Disney piglia tutto: come cambia il futuro dell’intrattenimento

Quello che è accaduto ieri, 15 dicembre 2017, ha dell’incredibile. Il colosso dell’intrattenimento Disney ha acquistato un altro dei grandi colossi del mondo cinematografico, la Fox. Un accordo da circa 66 miliardi di dollari. Cosa comporta quest’acquisizione, avvenuta peraltro a pochi giorni dall’uscita nei cinema di uno dei “best seller” cinematografici della Disney, Star wars (che peraltro era originalmente un prodotto della Lucasfilms Ltd., anch’essa acquisita dalla casa di Topolino nel 2012)?

La multinazionale californiana intende avviare una vera e propria battaglia per il predominio dell’intrattenimento, cercando di contrastare il potere di Netflix e la neonata piattaforma video di Amazon. Aldilà dell’allargamento del roster dei propri prodotti, sembrerebbe che la Disney voglia infatti avviare anche la distribuzione di tali prodotti tramite quello che viene considerato il futuro dell’intrattenimento, lo streaming online. I segnali di un cambiamento erano già nell’aria a fine Agosto, quando la Disney ha preso la decisione di dire addio a Netflix, portando con sé una serie di contenuti di altissimo intrattenimento, dalla saga di Star Wars ai film Marvel, passando per i film di animazione della Pixar.

L’acquisizione della Fox da parte della Disney rappresenta una vera e propria rivoluzione nel mondo cinematografico, e certamente non è passata inosservata sui social. Le reazioni del popolo del social sono un mix di ilarità e incredulità. Molti hanno fantasticato su possibili crossover cinematografici, mondi in cui Rick Grimes di The Walking Dead incontra Buzz Lightyear o Homer Simpson combatte contro  Sith e xenomorphi.
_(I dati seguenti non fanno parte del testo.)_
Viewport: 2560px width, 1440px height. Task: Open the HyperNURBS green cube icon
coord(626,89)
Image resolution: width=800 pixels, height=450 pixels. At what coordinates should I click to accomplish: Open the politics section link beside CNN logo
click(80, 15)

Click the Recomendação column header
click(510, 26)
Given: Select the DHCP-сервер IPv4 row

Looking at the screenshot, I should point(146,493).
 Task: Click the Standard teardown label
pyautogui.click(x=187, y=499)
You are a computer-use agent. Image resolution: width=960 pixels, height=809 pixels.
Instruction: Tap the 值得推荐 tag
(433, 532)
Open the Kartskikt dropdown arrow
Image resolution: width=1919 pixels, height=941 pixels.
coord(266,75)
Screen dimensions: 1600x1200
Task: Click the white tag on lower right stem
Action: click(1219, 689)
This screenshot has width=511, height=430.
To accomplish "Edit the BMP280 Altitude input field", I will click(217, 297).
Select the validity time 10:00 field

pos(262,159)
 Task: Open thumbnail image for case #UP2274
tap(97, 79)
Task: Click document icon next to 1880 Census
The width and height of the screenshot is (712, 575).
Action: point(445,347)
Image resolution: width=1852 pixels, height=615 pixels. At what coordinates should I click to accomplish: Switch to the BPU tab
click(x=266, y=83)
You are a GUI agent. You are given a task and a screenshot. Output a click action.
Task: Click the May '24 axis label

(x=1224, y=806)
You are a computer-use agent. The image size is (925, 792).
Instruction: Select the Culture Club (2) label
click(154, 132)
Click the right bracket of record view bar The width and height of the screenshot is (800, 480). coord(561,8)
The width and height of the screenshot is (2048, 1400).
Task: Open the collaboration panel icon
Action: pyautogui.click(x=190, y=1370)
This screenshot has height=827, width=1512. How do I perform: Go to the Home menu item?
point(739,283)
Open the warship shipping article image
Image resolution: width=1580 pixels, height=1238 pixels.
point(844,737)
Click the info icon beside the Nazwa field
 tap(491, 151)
Non in pochi avranno fantasticato sui possibili sviluppi cinematografici del mondo Marvel, dato che finalmente gli “esiliati” x-men e i fantastici quattro, che fino a poche ore fa erano sotto l’ala protettiva di Murdoch, sono rientrati alla “casa delle idee”. Saranno contentissimi i fan del mondo dei fumetti che qualche anno fa sognavano un mondo cinematografico marvelliano unico e non frammentato in tanti micro-universi. La cosa resta, tuttavia, una problematica di difficile soluzione: difatti questi universi al momento non hanno, se non l’appartenenza allo stesso genere cinematografico, nulla in comune. Basti pensare alla situazione di Quicksilver, morto nel “mondo Disney” ma vivo e vegeto in quello “Fox”. A ciò si aggiunge il destino incerto delle amatissime serie Marvel su Netflix come Daredevil, Jessica Jones e The Punisher, che erano diventati dei veri e propri must see per gli abbonati della piattaforma online.